Quanto mais regressa a este pequeno ritual, mais ele se torna uma pergunta silenciosa que faz a si próprio: quão presente estou, neste momento?
| Ponto-chave | Detalhe | Interesse para o leitor |
|---|---|---|
| A frequência de pestanejar baixa nos ecrãs | De ~15–20 para valores tão baixos como 4–5 pestanas por minuto | Explica porque é que os olhos ficam secos e ásperos após longas sessões de ecrã |
| Contagem de pestanas durante um minuto | Prática simples: contar pestanas naturais durante 60 segundos | Forma rápida e discreta de reiniciar o conforto ocular e o foco mental |
| Use os números como feedback | Linha de base hoje, pequenos ajustes amanhã, não uma competição | Ajuda a criar um hábito sustentável em vez de mais uma fonte de pressão |
Perguntas frequentes
- Quantas pestanas por minuto devo tentar alcançar? Um intervalo geral saudável é cerca de 15–20 pestanas por minuto em repouso. Se estiver consistentemente muito abaixo disso à secretária, encare como um sinal para fazer pausas mais frequentes e suavizar o olhar.
- Isto pode substituir lágrimas artificiais ou colírios?

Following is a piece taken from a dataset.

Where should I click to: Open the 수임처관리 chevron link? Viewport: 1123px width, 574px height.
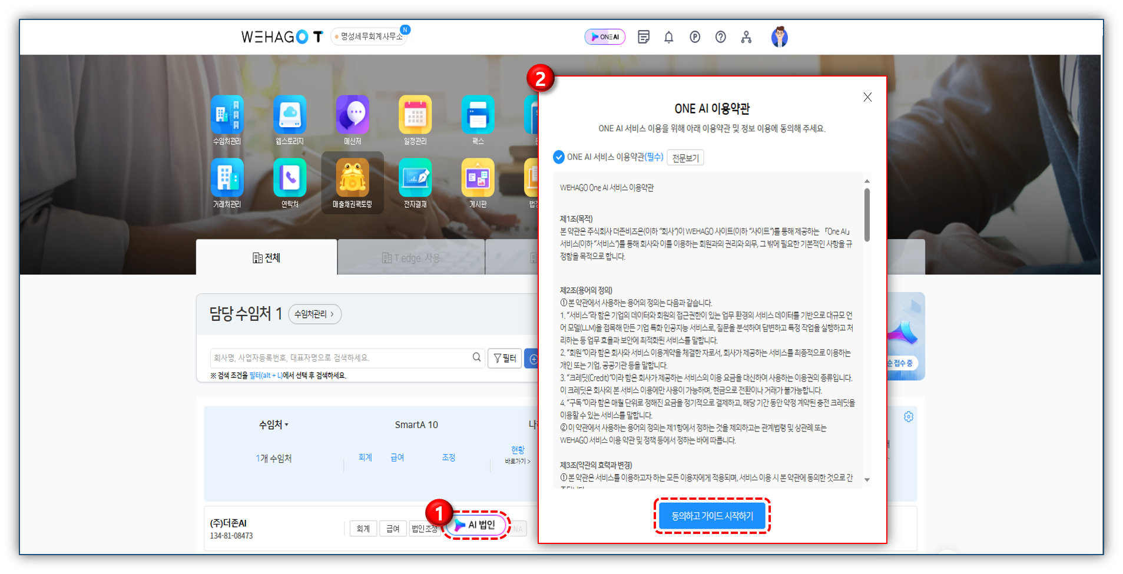314,314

Não. Pode complementar, sobretudo em secura ligeira ligada ao uso de ecrãs, mas não substitui tratamento médico nem aconselhamento profissional se tiver problemas oculares diagnosticados.

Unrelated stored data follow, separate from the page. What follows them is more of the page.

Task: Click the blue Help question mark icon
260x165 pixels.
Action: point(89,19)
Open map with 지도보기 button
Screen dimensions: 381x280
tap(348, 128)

- Qual é a melhor altura do dia para fazer isto? Mesmo antes de uma tarefa longa e exigente, a meio da quebra de energia da tarde e sempre que os olhos começarem a sentir-se “arenosos” ou a concentração a desfazer-se são bons momentos para experimentar um reset de um minuto.
- As pessoas vão reparar que estou a fazer isto no trabalho? Normalmente não. Visto de fora, está apenas sentado em silêncio e a pestanejar. Se estiver preocupado, pode fazê-lo enquanto olha para um caderno, uma caneca ou um ponto no ecrã.
- E se eu estiver sempre a perder a conta ou a distrair-me? É normal. Trate cada distração como parte da prática, não como um fracasso. Recomece o minuto ou retome a partir do último número de que se lembra; o reset acontece no ato de regressar com suavidade.